听到这句话,朝苏同薄疏谌、范可可互相对视了一眼,从彼此的目光中可以看到深深的疑惑。在最初的人物设定和剧情商讨中,可没有这一个“贩卖之说”。让他们感觉到更诡异的是——
薄先生点了点头。
他紧紧握住自己妻子的手,开口说道:“既然你
们都知道了,那我还是继续说吧……”
说到这里的时候,薄先生轻轻叹了一口气。他正开口准备说话的时候,突然,他们头顶上的灯都在一瞬间暗了下来。原本敞开的窗帘,此刻都被“电子”操控自动暗了下来。
与此同时,众人听到了一道风铃声。
“叮铃铃。”
风铃声一开始很轻,像是隔着很远的距离,顺着风传来。但是几秒过后,那道风铃声近了,几乎就在走廊的位置。再三秒后——
“叮铃铃。”
风铃声在他们的房门口响起。
在风铃声响起的那一瞬间,所有人的神经都开始紧绷了起来,他们的目光齐齐地看向房门口。
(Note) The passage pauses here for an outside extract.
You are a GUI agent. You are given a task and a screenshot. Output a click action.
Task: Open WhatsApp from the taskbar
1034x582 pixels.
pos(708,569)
薄疏谌也不由上前一步,大半的身形就这样挡在了朝苏的面前。看到薄疏谌的这个动作,朝苏扬了扬唇角,她从口袋里掏出了一颗薄荷糖,塞进了嘴里。
之前的那声尖叫声,有点费嗓。
风铃声在房门口停留的时间有点长,大概十多秒后,它才响起了第二声。然而第二声过后,众人便听到房门口响起了一道铁链声。
铁链声在地上拖了很长一段距离,明明他们的走廊外侧铺着一层地毯,但是铁链居然还能从地面发出碰撞声。
那铁链越来越近,越来越近,最后在他们的房门口停住。
众人屏住呼吸,耐心等待着,没过多久,他们便听到了一道敲门声在耳边响起,伴随着那低不可闻的风铃声:
“咚咚。”
有句话,叫做,活人敲门三声。
死人敲门两声。
作者有话要说:预估错误!!我的男主为什么这么没存在感!!我要吃了男主!!嗷!!我想写感情戏!!薄疏谌你到底行不行!!我咋觉得你不行了!!